* **TASK**: Filter the records below for the word "cell". Keep each line that has it.

* **MATERIAL PROVIDED**:
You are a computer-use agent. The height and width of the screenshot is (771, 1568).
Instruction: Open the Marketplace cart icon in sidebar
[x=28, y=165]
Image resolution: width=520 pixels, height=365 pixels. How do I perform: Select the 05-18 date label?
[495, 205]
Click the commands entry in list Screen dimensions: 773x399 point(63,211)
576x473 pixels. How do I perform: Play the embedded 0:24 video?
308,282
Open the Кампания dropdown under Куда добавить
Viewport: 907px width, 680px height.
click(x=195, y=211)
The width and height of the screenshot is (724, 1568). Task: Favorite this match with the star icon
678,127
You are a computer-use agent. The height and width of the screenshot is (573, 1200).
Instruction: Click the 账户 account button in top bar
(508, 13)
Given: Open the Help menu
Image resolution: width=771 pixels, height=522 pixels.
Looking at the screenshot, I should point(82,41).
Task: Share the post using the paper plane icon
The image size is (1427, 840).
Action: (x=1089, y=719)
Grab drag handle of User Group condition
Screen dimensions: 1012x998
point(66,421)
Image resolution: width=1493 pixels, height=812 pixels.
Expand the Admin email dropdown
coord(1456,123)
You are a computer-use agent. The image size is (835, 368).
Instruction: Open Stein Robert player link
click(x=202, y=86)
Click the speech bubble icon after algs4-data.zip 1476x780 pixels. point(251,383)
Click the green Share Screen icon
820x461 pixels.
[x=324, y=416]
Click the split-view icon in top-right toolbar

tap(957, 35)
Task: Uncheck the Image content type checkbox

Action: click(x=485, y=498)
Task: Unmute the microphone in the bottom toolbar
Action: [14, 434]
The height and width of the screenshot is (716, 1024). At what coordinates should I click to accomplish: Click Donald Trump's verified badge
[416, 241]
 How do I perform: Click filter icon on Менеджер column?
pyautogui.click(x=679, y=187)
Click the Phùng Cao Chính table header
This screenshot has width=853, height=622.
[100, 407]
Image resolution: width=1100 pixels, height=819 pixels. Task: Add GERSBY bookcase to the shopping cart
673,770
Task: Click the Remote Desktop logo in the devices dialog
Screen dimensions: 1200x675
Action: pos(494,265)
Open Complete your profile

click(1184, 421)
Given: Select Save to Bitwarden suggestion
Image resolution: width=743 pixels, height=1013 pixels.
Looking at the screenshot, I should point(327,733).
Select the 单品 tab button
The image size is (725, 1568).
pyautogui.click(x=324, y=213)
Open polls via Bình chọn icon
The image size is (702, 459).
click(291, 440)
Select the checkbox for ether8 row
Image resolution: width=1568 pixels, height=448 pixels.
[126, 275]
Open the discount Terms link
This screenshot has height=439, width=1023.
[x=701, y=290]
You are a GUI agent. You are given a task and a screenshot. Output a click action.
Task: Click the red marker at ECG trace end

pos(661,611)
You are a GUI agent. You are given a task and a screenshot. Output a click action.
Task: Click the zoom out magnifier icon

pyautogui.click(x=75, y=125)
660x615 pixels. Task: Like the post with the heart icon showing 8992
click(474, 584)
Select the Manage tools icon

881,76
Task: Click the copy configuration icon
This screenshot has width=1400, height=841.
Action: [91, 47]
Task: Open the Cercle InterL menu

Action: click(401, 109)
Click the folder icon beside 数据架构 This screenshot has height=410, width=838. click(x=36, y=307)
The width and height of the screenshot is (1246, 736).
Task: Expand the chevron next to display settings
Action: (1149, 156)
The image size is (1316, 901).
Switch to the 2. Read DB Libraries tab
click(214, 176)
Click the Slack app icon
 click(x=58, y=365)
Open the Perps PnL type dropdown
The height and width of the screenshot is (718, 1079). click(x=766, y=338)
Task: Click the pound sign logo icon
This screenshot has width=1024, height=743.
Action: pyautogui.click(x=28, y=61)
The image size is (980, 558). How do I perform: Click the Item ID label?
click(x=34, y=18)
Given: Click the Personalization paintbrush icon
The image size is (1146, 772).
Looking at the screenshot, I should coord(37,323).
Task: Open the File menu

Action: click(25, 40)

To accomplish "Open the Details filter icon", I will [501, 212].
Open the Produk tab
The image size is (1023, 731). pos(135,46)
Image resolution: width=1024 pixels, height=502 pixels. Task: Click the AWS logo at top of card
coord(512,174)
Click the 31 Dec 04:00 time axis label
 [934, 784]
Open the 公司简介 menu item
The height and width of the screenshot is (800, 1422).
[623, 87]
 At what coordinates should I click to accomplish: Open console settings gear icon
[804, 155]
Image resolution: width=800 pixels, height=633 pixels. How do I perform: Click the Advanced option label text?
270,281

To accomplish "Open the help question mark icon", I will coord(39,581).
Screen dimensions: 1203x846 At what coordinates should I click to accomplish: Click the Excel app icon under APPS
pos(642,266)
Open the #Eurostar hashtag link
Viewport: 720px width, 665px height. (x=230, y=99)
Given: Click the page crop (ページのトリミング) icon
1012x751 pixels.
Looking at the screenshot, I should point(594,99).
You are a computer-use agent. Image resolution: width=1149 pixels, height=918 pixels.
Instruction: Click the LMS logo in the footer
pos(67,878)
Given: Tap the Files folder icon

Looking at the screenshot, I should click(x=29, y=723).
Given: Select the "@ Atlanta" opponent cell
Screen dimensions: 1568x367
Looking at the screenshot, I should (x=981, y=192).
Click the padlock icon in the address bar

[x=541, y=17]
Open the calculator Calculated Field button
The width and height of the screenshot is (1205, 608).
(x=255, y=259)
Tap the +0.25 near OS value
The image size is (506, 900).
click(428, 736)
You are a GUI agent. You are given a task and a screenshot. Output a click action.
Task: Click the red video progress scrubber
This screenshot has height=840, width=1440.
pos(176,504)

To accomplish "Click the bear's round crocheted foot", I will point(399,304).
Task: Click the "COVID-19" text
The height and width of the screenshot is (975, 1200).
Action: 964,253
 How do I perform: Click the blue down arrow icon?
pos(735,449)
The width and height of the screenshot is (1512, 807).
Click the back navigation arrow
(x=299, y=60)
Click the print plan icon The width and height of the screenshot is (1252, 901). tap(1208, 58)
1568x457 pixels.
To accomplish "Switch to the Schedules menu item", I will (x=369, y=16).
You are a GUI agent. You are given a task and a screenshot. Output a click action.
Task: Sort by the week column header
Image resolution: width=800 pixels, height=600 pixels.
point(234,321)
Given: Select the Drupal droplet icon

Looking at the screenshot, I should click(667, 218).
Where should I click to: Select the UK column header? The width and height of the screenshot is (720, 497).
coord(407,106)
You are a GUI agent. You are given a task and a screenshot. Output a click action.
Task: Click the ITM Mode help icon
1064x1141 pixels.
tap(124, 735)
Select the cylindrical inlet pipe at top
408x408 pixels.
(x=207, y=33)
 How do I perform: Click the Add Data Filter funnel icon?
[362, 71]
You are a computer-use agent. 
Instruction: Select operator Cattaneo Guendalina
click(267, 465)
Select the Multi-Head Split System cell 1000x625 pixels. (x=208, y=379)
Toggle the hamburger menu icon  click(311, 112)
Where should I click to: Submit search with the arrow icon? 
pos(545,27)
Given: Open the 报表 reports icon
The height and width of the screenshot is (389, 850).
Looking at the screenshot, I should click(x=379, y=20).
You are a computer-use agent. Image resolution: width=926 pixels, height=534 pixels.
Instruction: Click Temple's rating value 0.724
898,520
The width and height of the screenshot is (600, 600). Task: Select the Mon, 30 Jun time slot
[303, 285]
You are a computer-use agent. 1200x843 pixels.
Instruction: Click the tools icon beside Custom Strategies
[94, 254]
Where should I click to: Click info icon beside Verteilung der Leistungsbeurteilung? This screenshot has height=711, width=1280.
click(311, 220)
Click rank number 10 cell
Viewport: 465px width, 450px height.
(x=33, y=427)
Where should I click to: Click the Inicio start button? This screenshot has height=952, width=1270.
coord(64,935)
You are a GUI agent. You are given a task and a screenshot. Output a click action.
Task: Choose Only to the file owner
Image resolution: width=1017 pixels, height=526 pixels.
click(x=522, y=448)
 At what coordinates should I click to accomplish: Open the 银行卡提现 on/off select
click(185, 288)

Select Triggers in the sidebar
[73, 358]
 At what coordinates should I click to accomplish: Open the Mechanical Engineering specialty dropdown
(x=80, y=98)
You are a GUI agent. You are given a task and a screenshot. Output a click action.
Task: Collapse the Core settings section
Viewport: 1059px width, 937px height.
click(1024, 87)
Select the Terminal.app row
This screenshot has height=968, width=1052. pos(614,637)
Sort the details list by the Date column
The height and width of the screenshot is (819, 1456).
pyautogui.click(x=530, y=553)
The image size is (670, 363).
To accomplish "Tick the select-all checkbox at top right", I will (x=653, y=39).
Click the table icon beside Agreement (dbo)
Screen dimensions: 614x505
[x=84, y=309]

* **EXPECTED ANSWER**:
Given: Select the "@ Atlanta" opponent cell
Select the Multi-Head Split System cell 1000x625 pixels. (x=208, y=379)
Click rank number 10 cell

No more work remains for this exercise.